Pressemitteilung vom 10.4.2009
"Gott anrufen – nicht Gott abschreiben"
Karfreitagspredigt von Landesbischof Friedrich in Regensburg
Angesichts der Selbstmordanschläge in Badgad, der tausendfachen Vergewaltigung einer jungen österreichischen Frau durch ihren Vater und er „vielen kleinen Tode, die unser Leben säumen“ hat der bayerische Landesbischof Johannes Friedrich in seiner Karfreitagspredigt die Christen dazu aufgerufen, „Gott anzurufen“, aber nicht „Gott abzuschreiben“. Christen seien keine Unheilspropheten, sondern schöpften Mut aus ihrem Glauben an den gestorbenen und auferstandenen Christus. „Wir geben uns selbst, andere Menschen und diese Welt niemals auf“ rief Landesbischof Friedrich den versammelten Gläubigen in der Regensburger St. Oswald Kirche zu.
Auch wenn viele Menschen versuchten, ihr „tägliches Leben ohne Gott zu bewerkstelligen“, werde die Frage „Wo warst du, Gott?“ angesichts von Katastrophen wie dem Amoklauf in Winnenden immer wieder neu gestellt.

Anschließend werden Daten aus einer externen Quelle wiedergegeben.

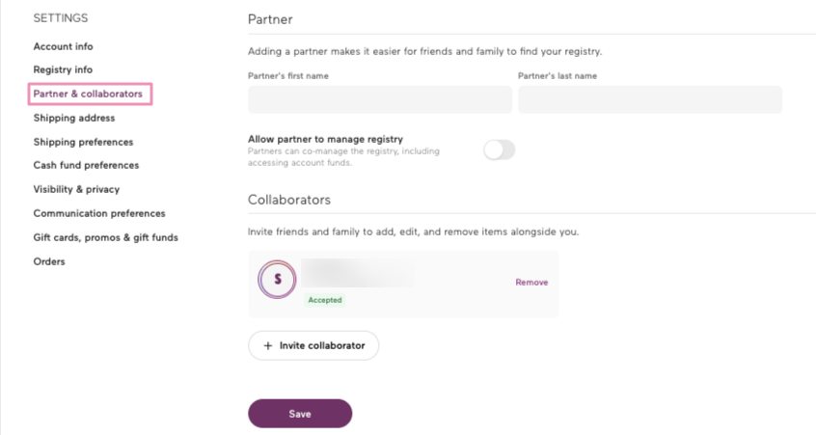Viewport: 816px width, 435px height.
Task: Click the plus icon on Invite collaborator
Action: click(x=268, y=345)
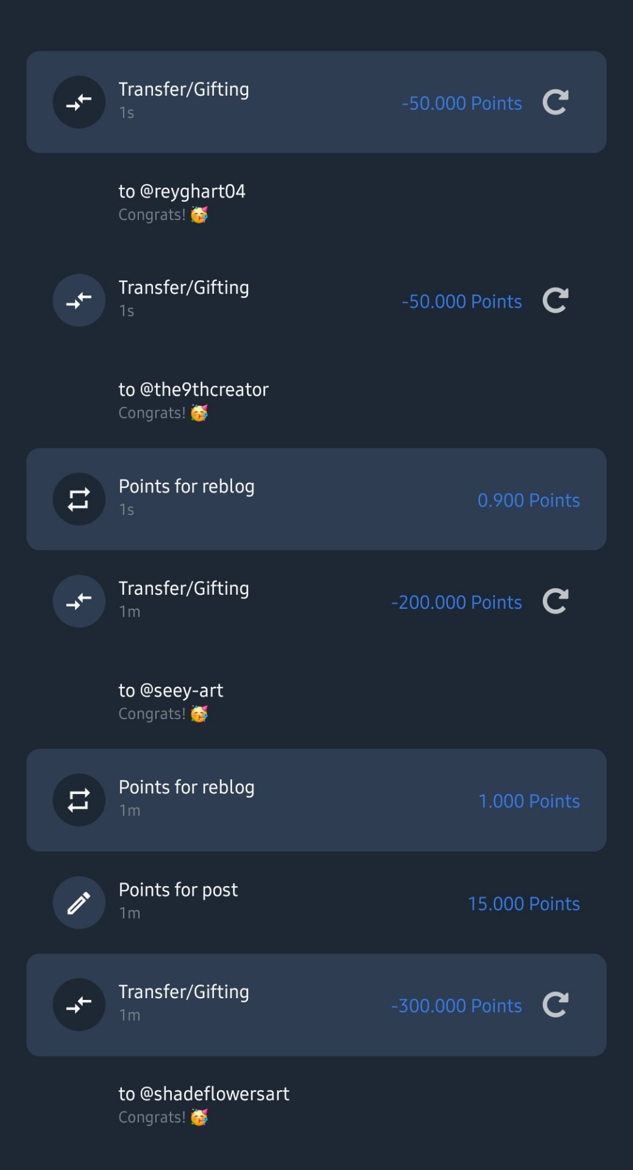Click the redo arrow on the @reyghart04 transfer
This screenshot has height=1170, width=633.
555,102
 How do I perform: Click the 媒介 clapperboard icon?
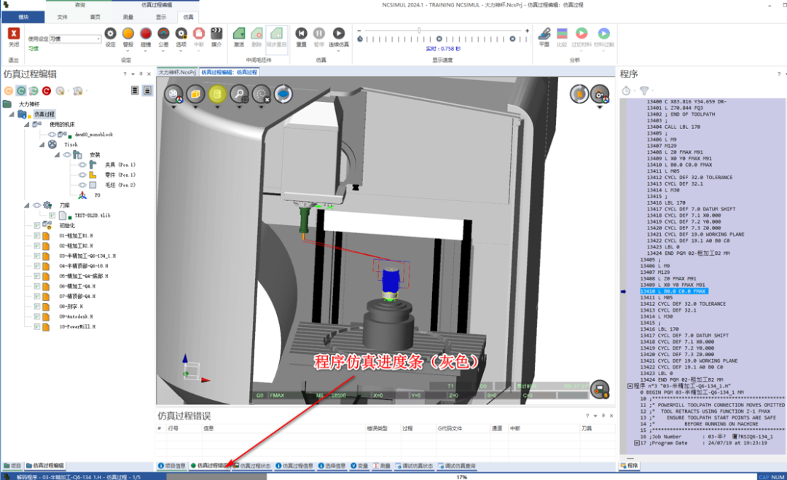click(x=216, y=34)
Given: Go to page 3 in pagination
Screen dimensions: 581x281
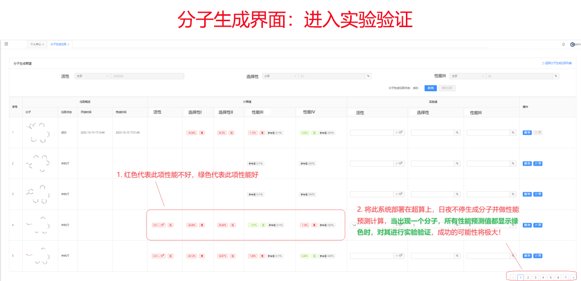Looking at the screenshot, I should coord(535,278).
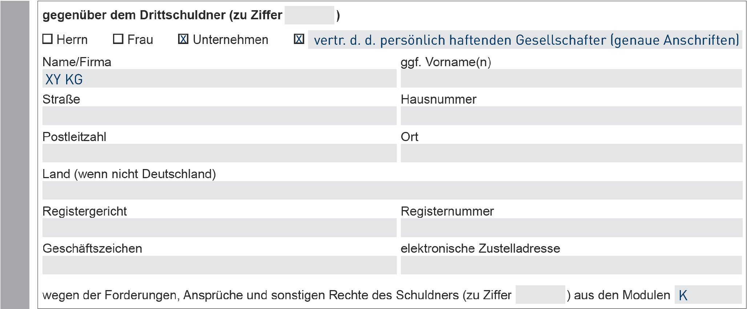
Task: Toggle checkbox before the 'vertr. d. d.' field
Action: click(299, 39)
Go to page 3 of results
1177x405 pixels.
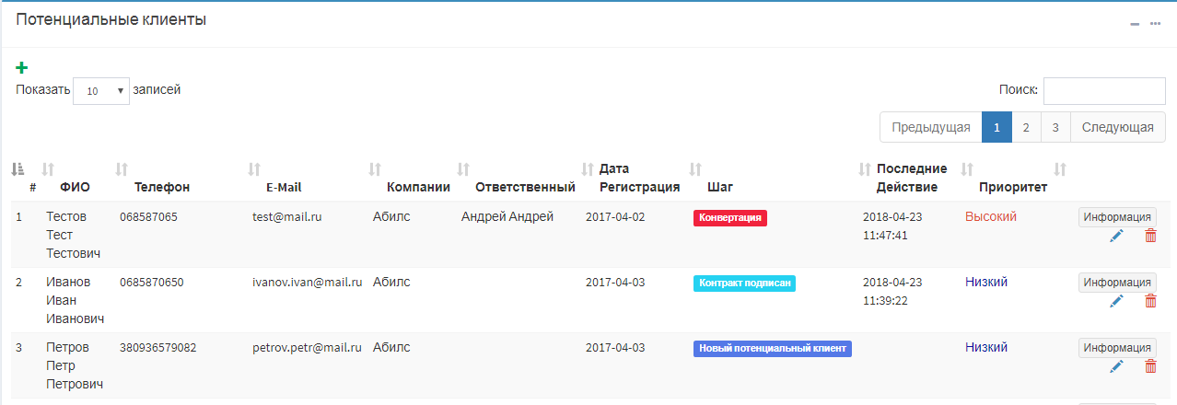point(1055,128)
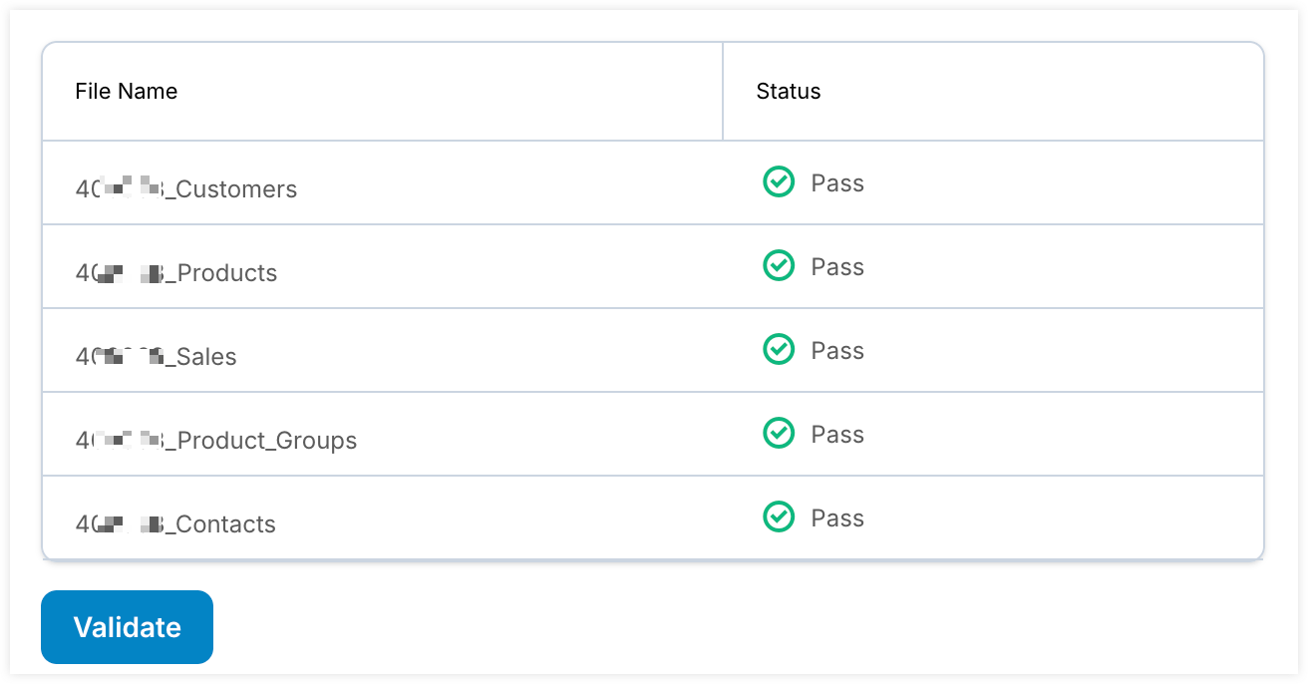
Task: Select the Contacts file name
Action: [x=175, y=524]
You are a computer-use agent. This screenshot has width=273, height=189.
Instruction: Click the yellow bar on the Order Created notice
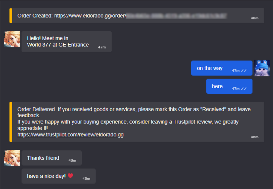[x=11, y=16]
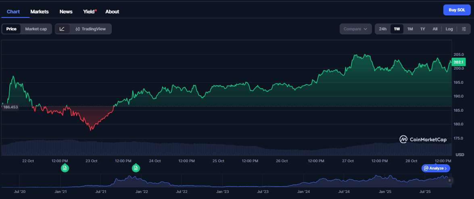The height and width of the screenshot is (199, 474).
Task: Expand the Compare dropdown
Action: 355,29
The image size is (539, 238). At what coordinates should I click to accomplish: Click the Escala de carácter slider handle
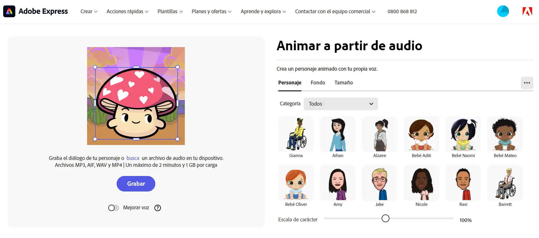386,218
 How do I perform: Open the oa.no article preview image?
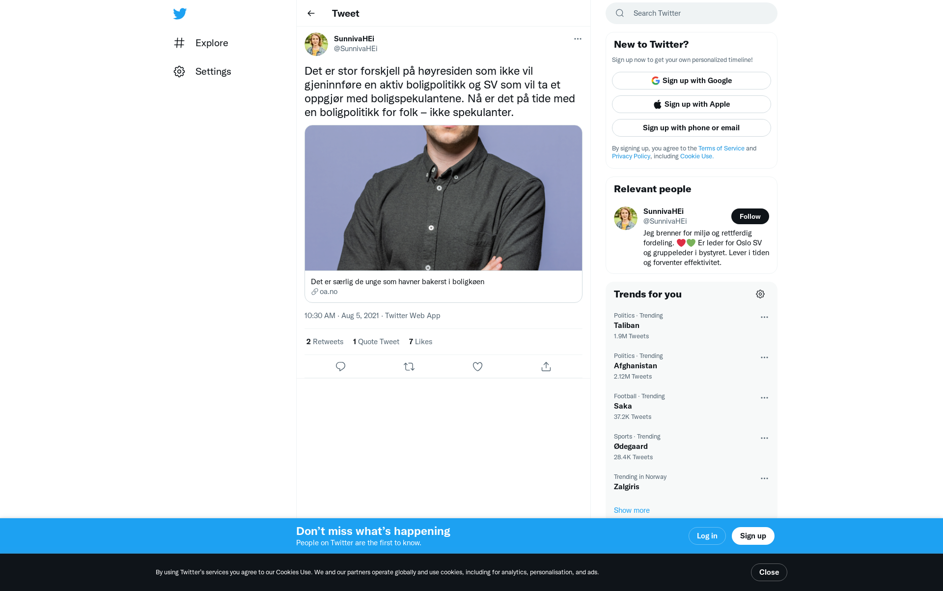(x=443, y=198)
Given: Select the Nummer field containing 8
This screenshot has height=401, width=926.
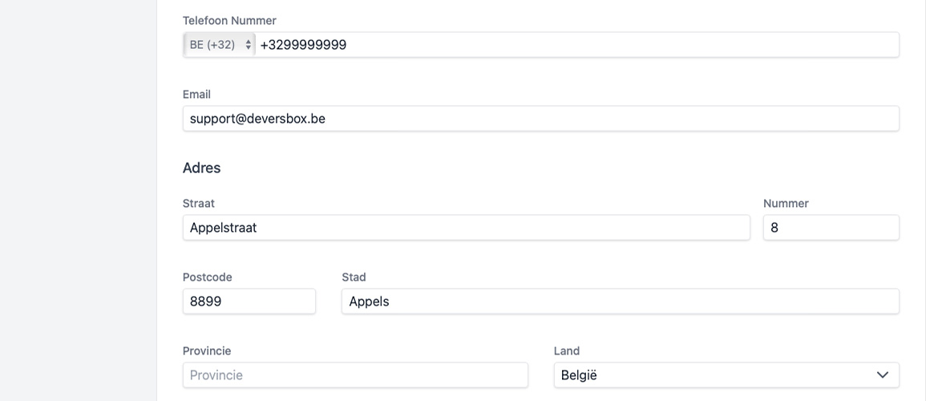Looking at the screenshot, I should tap(831, 228).
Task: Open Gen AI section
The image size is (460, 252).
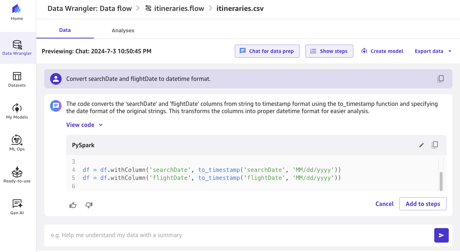Action: (x=17, y=207)
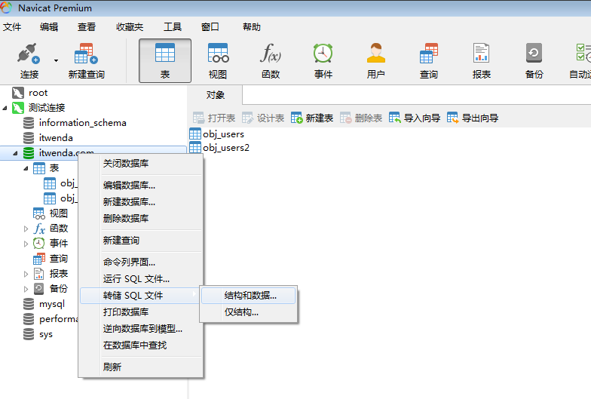
Task: Choose 结构和数据... in the submenu
Action: click(x=250, y=296)
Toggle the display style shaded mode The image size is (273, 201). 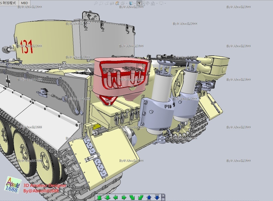tap(122, 3)
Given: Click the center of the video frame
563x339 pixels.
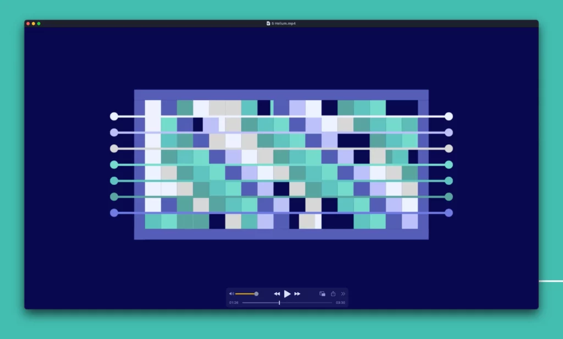Looking at the screenshot, I should [281, 165].
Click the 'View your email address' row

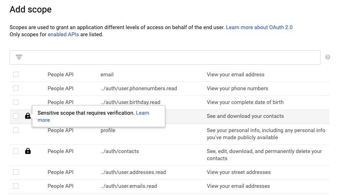pos(236,75)
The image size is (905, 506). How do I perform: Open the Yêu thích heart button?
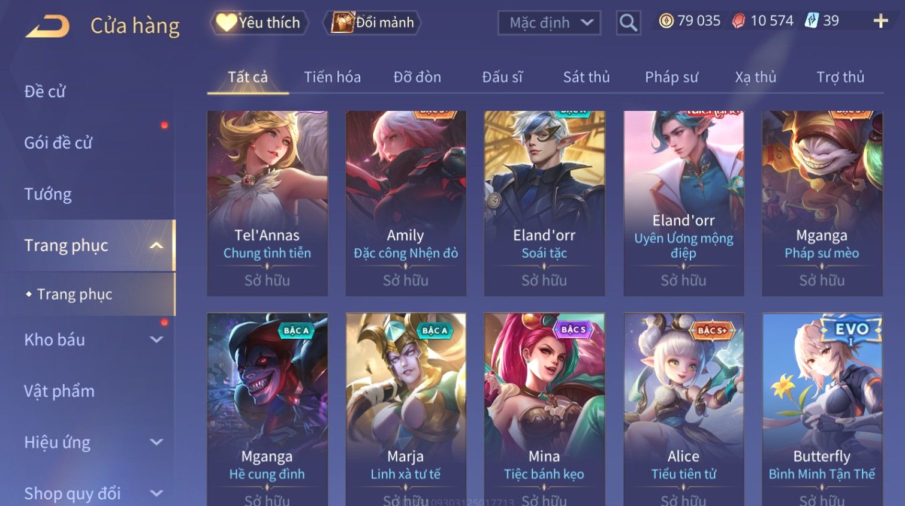[x=260, y=23]
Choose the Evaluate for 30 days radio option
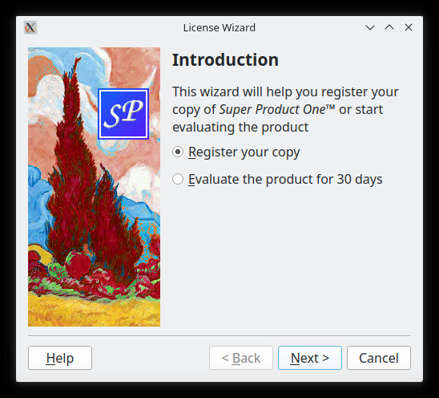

Der sterbende Jesus am Kreuz zeige, dass das Leid „kein Betriebsunfall“ sei, sondern zur Lebenswirklichkeit gehöre. Gerade dort sei Gott anwesend. „Ich bin froh“, so Friedrich, „dass mein Gott, an den ich glaube, über menschliches Leid und die Leiden dieser Welt nicht gleichgültig hinweg geht“ oder Gott nur eine moralische Weltverbesserungsdistanz“ sei. Weil Gott für die Schuld des Menschen in die Bresche springe, sei das Kreuz „die Mitte unseres Glaubens“.
Hinweis:
Der Karfreitagsgottesdienst aus der St. Oswald-Kirche in Regensburg wird live von Bayern1 im Rundfunk übertragen.